The nurse is assessing a patient with a new arteriovenous fistula, but does not hear a bruit or feel a thrill. Pulses distal to the fistula are not palpable. The nurse should
- A. reassess the patient in an hour.
- B. raise the arm above the level of the patient’s heart.
- C. notify the provider immediately.
- D. apply warm packs to the fistula site and reassess.
Correct Answer: C
Rationale: The correct answer is C: notify the provider immediately. Lack of bruit, thrill, and distal pulse indicates potential complications like thrombosis or occlusion in the arteriovenous fistula. Prompt provider notification is crucial for timely intervention to prevent further complications such as ischemia or access failure. Reassessing the patient in an hour (A) may delay necessary intervention. Raising the arm above the level of the patient's heart (B) does not address the underlying issue. Applying warm packs (D) could worsen the situation if there is a clot present.

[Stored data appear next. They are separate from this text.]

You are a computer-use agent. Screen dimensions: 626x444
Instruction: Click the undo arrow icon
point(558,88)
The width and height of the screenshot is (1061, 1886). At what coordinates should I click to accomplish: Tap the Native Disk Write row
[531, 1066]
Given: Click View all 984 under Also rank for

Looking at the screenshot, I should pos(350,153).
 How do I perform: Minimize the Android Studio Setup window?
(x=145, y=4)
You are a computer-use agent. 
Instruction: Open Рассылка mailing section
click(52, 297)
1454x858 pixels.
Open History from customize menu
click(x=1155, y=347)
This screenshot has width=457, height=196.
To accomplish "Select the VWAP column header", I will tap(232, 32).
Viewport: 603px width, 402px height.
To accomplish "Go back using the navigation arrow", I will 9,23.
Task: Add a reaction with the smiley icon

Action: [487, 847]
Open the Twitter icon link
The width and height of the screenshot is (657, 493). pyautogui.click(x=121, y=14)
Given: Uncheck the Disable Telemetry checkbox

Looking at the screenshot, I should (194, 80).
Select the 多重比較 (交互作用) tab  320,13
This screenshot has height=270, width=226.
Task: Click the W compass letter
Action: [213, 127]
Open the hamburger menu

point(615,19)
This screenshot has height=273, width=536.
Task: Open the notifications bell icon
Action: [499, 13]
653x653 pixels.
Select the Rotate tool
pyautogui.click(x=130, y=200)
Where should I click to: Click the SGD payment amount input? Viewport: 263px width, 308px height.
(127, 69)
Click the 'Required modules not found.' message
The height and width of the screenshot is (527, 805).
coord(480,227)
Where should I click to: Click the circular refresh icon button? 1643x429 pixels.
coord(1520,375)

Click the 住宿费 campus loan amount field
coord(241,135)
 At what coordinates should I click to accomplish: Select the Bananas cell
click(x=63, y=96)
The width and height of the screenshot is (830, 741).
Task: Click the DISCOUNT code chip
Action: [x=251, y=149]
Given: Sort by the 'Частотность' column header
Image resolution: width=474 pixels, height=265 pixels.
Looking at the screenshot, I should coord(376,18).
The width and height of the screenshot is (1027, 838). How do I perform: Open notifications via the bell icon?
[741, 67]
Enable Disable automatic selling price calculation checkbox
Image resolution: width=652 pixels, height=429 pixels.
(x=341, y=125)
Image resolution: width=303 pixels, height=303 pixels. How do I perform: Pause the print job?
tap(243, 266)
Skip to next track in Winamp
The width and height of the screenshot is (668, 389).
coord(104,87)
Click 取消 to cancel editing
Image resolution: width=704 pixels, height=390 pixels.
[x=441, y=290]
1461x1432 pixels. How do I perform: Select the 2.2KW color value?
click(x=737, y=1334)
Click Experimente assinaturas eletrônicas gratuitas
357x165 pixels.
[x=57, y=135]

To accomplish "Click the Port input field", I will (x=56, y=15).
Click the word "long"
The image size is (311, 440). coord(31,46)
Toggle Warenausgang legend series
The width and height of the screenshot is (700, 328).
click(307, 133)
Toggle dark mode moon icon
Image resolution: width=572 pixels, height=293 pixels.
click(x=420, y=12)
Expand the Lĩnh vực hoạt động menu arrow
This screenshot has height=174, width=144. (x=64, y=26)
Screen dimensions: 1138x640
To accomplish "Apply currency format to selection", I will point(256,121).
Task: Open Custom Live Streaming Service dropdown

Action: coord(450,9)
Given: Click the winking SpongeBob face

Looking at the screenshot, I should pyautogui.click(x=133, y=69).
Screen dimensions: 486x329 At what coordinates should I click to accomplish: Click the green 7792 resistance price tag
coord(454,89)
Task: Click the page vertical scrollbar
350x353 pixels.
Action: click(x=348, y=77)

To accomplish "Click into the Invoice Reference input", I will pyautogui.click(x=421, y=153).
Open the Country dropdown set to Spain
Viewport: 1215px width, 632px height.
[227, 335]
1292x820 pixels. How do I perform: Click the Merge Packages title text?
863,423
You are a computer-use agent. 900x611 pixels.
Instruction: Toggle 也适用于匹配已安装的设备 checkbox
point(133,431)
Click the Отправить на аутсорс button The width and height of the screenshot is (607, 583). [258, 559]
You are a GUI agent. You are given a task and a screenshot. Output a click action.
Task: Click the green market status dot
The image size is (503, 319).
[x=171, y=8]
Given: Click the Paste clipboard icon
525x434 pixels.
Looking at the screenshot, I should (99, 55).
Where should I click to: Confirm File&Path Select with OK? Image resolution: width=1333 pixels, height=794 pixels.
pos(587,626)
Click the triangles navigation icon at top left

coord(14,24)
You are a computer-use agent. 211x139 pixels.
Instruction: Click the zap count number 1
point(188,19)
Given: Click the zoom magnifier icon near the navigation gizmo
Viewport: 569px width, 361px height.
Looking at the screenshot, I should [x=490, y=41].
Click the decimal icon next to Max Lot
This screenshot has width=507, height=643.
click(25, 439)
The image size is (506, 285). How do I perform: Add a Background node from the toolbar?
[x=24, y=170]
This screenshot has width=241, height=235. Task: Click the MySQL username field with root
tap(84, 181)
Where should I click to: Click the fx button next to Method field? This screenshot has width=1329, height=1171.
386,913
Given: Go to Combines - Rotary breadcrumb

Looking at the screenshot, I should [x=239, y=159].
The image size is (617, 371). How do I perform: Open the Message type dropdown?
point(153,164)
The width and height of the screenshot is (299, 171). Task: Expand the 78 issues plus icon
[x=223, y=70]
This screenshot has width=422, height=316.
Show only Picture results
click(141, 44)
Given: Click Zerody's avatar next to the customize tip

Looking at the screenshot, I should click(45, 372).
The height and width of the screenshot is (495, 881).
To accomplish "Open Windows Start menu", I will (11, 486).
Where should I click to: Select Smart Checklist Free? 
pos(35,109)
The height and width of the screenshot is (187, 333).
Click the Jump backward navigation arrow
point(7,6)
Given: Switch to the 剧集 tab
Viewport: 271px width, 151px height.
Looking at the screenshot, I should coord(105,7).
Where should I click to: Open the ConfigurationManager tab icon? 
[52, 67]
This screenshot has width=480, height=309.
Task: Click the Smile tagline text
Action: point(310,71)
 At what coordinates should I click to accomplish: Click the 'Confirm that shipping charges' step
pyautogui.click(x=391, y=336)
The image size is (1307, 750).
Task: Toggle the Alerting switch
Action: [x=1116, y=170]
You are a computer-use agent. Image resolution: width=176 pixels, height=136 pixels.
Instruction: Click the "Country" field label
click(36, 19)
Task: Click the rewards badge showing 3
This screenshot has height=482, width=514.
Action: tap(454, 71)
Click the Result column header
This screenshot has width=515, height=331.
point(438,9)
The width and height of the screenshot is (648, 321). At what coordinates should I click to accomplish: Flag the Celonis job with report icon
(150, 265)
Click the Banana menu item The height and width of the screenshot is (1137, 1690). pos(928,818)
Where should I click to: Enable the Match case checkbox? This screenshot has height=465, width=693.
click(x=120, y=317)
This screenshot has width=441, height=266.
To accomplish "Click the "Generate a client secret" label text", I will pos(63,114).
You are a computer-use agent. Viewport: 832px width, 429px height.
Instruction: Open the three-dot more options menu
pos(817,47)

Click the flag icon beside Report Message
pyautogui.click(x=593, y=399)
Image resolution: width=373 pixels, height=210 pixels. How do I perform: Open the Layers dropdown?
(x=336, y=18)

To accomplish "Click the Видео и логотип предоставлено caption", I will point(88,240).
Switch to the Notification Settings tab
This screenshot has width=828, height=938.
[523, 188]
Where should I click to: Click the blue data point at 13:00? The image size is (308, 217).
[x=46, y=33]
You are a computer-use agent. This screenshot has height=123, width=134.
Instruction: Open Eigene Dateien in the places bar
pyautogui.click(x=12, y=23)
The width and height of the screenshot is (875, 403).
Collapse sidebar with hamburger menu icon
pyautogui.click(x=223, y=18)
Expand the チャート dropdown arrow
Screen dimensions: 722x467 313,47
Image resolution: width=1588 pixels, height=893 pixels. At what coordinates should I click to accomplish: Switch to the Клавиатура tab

Which of the following statements is true about the medical management of diabetic ketoacidosis?
- A. Serum lactate levels are used to guide insulin administration.
- B. Sodium bicarbonate is a first-line medication for treatment.
- C. The degree of acidosis is assessed through continuous pulse oximetry.
- D. Volume replacement and insulin infusion often correct the acidosis.
Correct Answer: D
Rationale: The correct answer is D. Volume replacement and insulin infusion often correct the acidosis in diabetic ketoacidosis (DKA) because volume depletion and insulin deficiency are key factors in its pathophysiology. Volume replacement helps correct dehydration and improve tissue perfusion, while insulin infusion helps lower blood glucose levels and inhibit ketone production, ultimately correcting the acidosis.
A is incorrect because serum lactate levels are not typically used to guide insulin administration in DKA. B is incorrect as sodium bicarbonate is not a first-line medication for DKA treatment as it can worsen metabolic acidosis. C is incorrect as the degree of acidosis in DKA is typically assessed through blood gas analysis, not continuous pulse oximetry.